山梨大学工学部

卒業生・修了生

工学部の大学生活で得られたもの

佐野 俊二

サノ シュンジ

 山梨大学工学部の設立100周年、おめでとうございます。
 私が在籍していた4年間は、その長い歴史のなかの1/25にすぎないのですが、このたび機会をいただくことができましたので、工学部時代の思い出とメッセージを寄せさせていただきます。
 私が山梨大学工学部に入学したのは1994年、今からちょうど30年前でした。その後の30年の間だけでも、医学部との統合、国立大学法人化、学科の統合・新設など、多くの変化がありましたが、工学部は山梨県の、さらに日本の工業・産業界に対して、研究成果や人材の輩出など多方面にわたって多大な貢献をされてきたものと存じております。
 山梨大学工学部100年の節目の今年は、おりしも長女の大学進学の年ともなり、進路に悩む姿を見ながら、改めて自分自身の大学入学前後からの30年を振り返り、思い出を書かせていただきます。

 バブル景気の終焉後の1994年当時、私は自身の知識や技術で活躍できる技術者・研究者に憧れて工学部を志しました。当時20歳前の自分にとっては、当初それは漠然としたものでしたが、入学後、大学生になって初めて、未知の現象・技術に取り組み「研究者」である先生方に接し、国内だけでなく世界的にも先端的な研究をしている生の姿を拝見することができました。また講義や研究室などで、折に触れて理系技術者としての心構えなども語っていただいたことで、曖昧だった私のその後の人生に、大きく方向性を与えていただいた4年間だったと、今、振り返ってそう思います。さらに、自然環境に恵まれた山梨という立地から、友人と釣りやスキーに出かけたり、バイクでのツーリングをするなど、いまでも続く友人関係や、趣味に没頭することもできた充実した4年間でもありました。

 卒業後は、山梨県内の製造メーカに生産工程の技術者として就職しました。社内には工学部卒の先輩・後輩も多く、工学部の幅広い人の繋がりを感じながら仕事をすることができました。
 残念ながら数年前、会社は事業閉鎖となりましたが、電子機器の品質保証の知識や不具合の解析の知見を生かして、宇宙開発に携わる職に就くことができました。現在は人工衛星の品質や信頼性を管理・評価する仕事をしていますが、考えてみると、これも学生時代に電子顕微鏡や機器分析装置に触れる機会があり、生産工程管理の業務に加えて、不具合解析や分析を得意分野として仕事の幅を広げることができたことにもよると思います。このような「きっかけ」となる経験を学生時代にさせていただいたことにも感謝しております。

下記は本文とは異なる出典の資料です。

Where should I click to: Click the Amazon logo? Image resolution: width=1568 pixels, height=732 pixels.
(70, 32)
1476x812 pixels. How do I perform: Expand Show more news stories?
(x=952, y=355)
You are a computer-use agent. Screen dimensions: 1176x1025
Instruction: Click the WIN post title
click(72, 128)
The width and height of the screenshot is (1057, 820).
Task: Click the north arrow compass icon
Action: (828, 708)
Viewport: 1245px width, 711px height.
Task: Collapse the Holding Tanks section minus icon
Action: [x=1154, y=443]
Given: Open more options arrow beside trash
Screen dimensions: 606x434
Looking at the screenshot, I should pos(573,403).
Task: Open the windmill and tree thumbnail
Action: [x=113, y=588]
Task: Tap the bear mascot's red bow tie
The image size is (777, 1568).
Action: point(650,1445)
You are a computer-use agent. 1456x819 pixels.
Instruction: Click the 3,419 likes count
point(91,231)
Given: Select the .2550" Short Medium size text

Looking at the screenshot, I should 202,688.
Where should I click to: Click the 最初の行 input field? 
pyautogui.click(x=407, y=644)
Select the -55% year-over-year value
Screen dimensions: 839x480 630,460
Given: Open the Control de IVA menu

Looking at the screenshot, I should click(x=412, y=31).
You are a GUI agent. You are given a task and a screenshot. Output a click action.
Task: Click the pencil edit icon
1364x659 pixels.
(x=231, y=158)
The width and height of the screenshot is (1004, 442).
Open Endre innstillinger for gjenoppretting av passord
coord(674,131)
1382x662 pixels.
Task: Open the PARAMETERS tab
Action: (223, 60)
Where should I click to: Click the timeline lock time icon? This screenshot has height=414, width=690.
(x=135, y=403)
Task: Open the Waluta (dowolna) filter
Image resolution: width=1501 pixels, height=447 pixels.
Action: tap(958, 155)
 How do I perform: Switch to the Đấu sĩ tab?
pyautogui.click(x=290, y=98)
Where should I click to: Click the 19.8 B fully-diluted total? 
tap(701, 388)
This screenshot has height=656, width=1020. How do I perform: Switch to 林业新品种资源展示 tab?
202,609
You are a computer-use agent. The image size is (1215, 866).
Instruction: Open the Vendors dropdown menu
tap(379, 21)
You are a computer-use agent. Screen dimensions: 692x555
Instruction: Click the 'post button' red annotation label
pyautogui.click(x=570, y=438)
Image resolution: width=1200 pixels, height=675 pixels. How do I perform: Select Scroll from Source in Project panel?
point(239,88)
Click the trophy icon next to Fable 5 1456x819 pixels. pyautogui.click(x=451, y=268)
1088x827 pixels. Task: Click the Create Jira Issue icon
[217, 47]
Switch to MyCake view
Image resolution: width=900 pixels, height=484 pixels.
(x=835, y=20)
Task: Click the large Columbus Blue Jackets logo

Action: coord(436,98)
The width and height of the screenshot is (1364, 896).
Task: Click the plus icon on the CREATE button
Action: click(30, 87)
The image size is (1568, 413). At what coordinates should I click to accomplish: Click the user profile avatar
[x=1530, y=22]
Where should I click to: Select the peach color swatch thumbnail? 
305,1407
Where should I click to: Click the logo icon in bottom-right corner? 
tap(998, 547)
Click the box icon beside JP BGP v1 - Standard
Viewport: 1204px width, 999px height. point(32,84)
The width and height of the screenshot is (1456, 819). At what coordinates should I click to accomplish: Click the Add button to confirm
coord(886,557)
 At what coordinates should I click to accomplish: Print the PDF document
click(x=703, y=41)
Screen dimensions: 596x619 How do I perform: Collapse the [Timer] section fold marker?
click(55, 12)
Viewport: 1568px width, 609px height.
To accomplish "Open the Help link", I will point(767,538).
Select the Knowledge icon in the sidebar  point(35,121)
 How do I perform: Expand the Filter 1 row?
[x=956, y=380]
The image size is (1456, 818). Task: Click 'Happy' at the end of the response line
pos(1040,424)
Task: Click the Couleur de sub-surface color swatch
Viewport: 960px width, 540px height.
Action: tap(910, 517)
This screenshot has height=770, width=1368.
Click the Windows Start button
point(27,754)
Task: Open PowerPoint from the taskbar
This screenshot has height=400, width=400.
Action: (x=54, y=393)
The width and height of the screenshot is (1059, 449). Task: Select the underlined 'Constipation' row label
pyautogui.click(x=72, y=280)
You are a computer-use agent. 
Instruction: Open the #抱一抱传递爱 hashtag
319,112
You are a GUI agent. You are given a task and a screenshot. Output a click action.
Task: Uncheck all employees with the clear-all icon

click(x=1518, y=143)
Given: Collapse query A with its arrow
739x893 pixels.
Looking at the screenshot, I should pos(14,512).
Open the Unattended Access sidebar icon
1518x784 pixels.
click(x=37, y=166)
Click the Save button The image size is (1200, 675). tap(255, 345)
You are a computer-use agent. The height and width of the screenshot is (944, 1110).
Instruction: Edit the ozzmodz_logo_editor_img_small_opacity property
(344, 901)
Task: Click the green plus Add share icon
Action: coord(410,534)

 最後になりますが、山梨大学のキャッチフレーズとして「地域の中核、世界の人材」が掲げられています。わたしも山梨大学工学部出身者の一人として社会に役立つ仕事をしていきたいと考えています。これからも、いろいろな環境や社会情勢の変化はあるかと思いますが、山梨大学工学部で変わらず多くの人が学び、知識・技術を身につけるだけでなく、その後の人生の転機における「きっかけ」となるものを得たり、人とのつながりを広げる場として存在し続け、今後さらに50年、100年と、様々な成果や人材を世界に発出していくことと祈念しております。